Recopiez les lignes ci-dessous en substituant « section title » à « section heading », sans rien modifier d'autre.

**** Données enregistrées ****

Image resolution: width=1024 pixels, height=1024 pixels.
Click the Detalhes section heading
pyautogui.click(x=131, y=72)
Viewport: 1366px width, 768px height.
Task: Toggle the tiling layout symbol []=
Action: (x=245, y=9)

****

Exercice corrigé.
Image resolution: width=1024 pixels, height=1024 pixels.
Click the Detalhes section title
pyautogui.click(x=131, y=72)
Viewport: 1366px width, 768px height.
Task: Toggle the tiling layout symbol []=
Action: (x=245, y=9)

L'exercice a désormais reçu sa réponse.